Foot : le blâme de la Ligue des champions, on vous explique tous vos changements

La Ligue des champions a été marquée le 14 septembre par une modification historique de son règlement – la suppression de l’avantage mais à l’étranger -, et dans un contexte toujours marqué par la pandémie de coronavirus.

Plus de prolongations et de tirs au but ?

L’UEFA lui a tourné deux cet été à 56 ans d’histoire en abandonnant l’avantage lié aux buts à l’extérieur, joué le moins moins pertinent et stimulant les équipes à verrouiller le jeu, lors des confrontations aller-retour de ses compétitions interclubs.

Dès les huitièmes de finale de C1, il faut donc s’attendre à voir plus de prolongations voire de séances de tirs au but, pour départager les équipes ayant marqué le même nom de buts au total de leurs deux affrontements.

équipage amputé

En mai dernier, l’UEFA a choisi de lisser sur cinq saisons la perte de venus liée au Covid – soit 531 millions d’euros de manque à gagner pour la seule saison 2019-2020 -, et prévoit pour l’heure de retrancher environ 83 millions d’euros aux dotations de ses concours européens en juin prochain.

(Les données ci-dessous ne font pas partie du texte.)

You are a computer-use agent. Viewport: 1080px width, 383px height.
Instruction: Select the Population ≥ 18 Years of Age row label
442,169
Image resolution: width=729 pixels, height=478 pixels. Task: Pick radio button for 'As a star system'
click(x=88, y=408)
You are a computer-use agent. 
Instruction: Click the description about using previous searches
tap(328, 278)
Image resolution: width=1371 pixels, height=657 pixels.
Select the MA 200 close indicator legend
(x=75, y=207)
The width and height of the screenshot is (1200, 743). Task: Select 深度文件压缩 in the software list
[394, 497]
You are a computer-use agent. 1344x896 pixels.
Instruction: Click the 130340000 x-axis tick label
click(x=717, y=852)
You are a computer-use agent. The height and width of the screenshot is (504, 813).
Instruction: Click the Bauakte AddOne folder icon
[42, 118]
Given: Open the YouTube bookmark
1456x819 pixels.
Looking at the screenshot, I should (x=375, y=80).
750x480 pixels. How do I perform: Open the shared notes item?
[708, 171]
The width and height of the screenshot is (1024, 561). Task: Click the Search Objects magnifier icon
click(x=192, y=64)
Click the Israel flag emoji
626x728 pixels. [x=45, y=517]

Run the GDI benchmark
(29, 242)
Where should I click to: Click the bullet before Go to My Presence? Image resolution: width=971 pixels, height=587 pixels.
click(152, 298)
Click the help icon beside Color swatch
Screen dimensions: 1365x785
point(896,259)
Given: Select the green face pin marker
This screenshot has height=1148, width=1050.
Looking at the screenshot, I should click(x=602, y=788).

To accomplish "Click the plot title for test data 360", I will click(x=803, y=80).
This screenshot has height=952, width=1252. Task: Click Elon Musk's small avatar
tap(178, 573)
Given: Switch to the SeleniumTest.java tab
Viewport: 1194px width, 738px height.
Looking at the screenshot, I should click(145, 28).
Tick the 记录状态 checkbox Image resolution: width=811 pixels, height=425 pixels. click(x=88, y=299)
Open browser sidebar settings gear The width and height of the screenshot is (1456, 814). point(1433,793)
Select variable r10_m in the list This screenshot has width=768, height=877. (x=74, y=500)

Avant cette “ristourne Covid”, chacun des 32 clubs engagés dans la phase de groupe doit toucher un minimum de 15,64 millions d’euros avant d’inscrire le moindre point. Chaque victoire en phase de groupes présente 2,8 millions d’euros supplémentaires, chaque match nul 930 000 euros.

Les équipes qualifiées pour les huitièmes de finale doivent recevoir 9,6 millions d’euros de plus à ce titre. S’y ajouteront 10,6 millions d’euros pour les quarts de finalistes et 12,5 millions d’euros pour les demi-finalistes.

Bref, le vainqueur de la finale empochera 20 millions d’euros supplémentaires, contre 15,5 millions pour le finaliste.

S’ajoutent à ces dotations fixes une part variable en fonction des performances du club dit sudiste, pouvant peser jusqu’à 36,38 millions d’euros : le Real Madrid occupe la tête de ce classement devant le Bayern, alors que Paris pointe en septième position.

En bref, le gâteau des droits télé – 300,3 millions d’euros – est réparti en fonction de la valeur de chaque marché TV des clubs participants.

formule d’identité

Il est identique aux années précédentes : quatre équipes s’affrontent dans chacun des huit groupes, in matches aller et return, avec trois points pour une victoire et un point pair match nul. Les deux premières du classement sont qualifiées en huitièmes de finale et la troisième est inversée en 16es de finale de ligue européenne.

À partir des huitièmes de finale de la C1, les équipes s’affrontent lors de doubles confrontations (aller-retour) à élimination directe, avant une finale prévue sur une seule rencontre à Saint-Pétersbourg le 28 mai 2022.

Déficit de forfaits de ski

Le contexte sanitaire a créé deux nouveaux risques de défaite par forfait, chaque fois sur un score de 3-0.

Ce sera le cas si une équipe et un aligneur “au moins treize joueurs” n’ont pas de tuteur mais, il semble qu’une grande partie de l’effet soit mauvais ou en quarantaine, et il n’est pas possible de reprogrammer la rencontre dans les délais établis par l’UEFA.

La même sanction guette un club a joué “responsable du non-déroulement d’un match” en raison des restrictions imposées par les autorités nationales, par exemple une fermeture des frontières ou des mesures de quarantaine : il faudrait alors trouver un stade en terrain neutre pour délocaliser la rencontre.

Presse

Le règlement de l’UEFA prévoit au moins 100 places disponibles pour les journalistes lors des rencontres de la phase de groupes. Pour les cellules à élimination directe, ce chiffre passe à 200.

Cinq changements

Comme pour les matches internationaux et pour la Ligue Europa, les équipes ont le droit à cinq change chacune, au lieu des trois remplaçants habituels avant la pandémie : l’International Board (Ifab), garant des lois du jeu, a prolongé en mai dernier cet assouplissement jusqu’à la fin 2022.

Pour les matches à élimination directe, un remplacement de sixième est possible en prolongation.

Vidéo d’arbitrage

L’assistance vidéo à l’arbitrage (VAR), mise en place pour la saison 2019-2020, reste en place à toutes les étapes de la compétition.